■ About this task ■
Would you please output the lines from the one holding "Switch billing period to Monatlich" to the end of the entries, exactly and with no others?

_ _ _ _ _ _ _

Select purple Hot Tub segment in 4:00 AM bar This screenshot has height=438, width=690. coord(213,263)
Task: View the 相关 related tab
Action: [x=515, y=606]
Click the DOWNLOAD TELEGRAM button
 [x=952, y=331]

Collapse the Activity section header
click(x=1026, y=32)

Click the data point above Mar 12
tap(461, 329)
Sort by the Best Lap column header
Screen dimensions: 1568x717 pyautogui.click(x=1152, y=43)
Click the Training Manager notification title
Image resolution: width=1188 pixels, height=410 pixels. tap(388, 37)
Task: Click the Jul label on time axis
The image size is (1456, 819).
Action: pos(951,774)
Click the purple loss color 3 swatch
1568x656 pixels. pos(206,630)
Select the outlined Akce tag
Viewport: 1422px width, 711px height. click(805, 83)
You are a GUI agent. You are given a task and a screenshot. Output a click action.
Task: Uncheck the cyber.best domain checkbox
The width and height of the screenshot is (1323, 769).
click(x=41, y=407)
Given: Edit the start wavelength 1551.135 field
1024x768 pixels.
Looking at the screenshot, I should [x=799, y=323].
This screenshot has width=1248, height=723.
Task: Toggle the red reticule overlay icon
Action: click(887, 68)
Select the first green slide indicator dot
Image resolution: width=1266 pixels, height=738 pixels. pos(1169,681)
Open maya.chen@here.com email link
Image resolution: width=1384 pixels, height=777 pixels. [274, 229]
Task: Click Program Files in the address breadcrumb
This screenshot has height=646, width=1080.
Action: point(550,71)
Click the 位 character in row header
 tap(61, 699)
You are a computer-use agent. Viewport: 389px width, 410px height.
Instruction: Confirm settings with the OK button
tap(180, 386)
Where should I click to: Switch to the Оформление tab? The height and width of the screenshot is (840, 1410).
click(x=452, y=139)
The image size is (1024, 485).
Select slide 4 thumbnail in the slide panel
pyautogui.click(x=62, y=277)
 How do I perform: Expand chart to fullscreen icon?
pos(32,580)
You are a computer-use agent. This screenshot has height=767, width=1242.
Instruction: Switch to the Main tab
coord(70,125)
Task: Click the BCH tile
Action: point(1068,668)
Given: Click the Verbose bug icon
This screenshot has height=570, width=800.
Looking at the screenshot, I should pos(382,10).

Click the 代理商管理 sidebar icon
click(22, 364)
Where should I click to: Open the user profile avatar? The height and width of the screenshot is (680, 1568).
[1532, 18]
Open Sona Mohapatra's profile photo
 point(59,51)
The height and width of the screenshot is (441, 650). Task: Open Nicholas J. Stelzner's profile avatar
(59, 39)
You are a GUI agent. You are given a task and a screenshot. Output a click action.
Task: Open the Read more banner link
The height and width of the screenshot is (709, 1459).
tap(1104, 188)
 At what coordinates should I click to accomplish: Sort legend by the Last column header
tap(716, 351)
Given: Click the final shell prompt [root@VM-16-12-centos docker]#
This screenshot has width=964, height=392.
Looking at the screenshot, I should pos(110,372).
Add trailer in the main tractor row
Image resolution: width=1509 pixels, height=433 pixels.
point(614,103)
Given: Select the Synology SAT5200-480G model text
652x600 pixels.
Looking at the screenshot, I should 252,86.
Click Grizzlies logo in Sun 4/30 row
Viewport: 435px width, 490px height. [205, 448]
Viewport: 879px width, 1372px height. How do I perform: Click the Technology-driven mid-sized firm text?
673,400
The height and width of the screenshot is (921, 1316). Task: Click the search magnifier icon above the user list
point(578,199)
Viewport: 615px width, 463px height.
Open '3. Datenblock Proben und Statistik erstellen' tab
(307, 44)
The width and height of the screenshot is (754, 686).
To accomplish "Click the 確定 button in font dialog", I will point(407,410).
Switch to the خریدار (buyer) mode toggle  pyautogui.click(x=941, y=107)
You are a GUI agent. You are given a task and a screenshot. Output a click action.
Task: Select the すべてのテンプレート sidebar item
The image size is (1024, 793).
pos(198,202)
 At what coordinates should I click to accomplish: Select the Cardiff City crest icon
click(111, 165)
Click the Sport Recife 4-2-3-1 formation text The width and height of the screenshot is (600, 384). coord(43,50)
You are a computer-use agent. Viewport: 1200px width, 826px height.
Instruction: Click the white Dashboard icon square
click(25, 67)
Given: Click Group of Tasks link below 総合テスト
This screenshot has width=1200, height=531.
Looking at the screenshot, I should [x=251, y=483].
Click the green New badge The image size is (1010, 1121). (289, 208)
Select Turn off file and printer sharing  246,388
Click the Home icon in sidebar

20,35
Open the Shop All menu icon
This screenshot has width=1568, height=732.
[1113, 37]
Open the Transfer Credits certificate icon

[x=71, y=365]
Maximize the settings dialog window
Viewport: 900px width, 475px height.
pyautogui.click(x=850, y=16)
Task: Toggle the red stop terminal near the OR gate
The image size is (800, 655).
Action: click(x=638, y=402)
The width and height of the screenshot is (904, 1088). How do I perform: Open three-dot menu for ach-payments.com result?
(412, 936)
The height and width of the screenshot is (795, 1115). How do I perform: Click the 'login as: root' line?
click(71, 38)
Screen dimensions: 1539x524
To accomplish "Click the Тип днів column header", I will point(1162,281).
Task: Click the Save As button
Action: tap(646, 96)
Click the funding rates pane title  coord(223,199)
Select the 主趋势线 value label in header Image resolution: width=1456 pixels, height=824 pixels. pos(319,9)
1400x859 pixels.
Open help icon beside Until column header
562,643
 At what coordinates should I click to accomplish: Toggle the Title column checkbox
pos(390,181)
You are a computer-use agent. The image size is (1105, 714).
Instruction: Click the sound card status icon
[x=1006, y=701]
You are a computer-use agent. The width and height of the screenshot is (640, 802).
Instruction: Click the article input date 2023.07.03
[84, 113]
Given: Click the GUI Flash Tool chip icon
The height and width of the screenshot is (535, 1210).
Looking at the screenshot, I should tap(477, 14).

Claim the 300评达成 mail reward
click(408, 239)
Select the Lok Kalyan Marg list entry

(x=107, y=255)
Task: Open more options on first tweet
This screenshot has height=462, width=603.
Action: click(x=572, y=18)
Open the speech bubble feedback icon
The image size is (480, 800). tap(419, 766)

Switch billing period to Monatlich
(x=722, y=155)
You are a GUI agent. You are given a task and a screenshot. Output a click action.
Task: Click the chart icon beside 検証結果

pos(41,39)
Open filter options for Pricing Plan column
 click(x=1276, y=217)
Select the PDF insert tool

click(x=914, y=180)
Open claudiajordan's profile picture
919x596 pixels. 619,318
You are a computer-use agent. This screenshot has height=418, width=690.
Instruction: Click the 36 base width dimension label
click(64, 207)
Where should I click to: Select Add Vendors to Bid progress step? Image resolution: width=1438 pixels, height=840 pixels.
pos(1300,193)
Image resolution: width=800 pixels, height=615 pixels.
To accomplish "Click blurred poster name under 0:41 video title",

_ _ _ _ _ _ _

■ Solution ■
Switch billing period to Monatlich
(x=722, y=155)
You are a GUI agent. You are given a task and a screenshot. Output a click action.
Task: Click the chart icon beside 検証結果

pos(41,39)
Open filter options for Pricing Plan column
 click(x=1276, y=217)
Select the PDF insert tool

click(x=914, y=180)
Open claudiajordan's profile picture
919x596 pixels. 619,318
You are a computer-use agent. This screenshot has height=418, width=690.
Instruction: Click the 36 base width dimension label
click(64, 207)
Where should I click to: Select Add Vendors to Bid progress step? Image resolution: width=1438 pixels, height=840 pixels.
pos(1300,193)
Image resolution: width=800 pixels, height=615 pixels.
To accomplish "Click blurred poster name under 0:41 video title",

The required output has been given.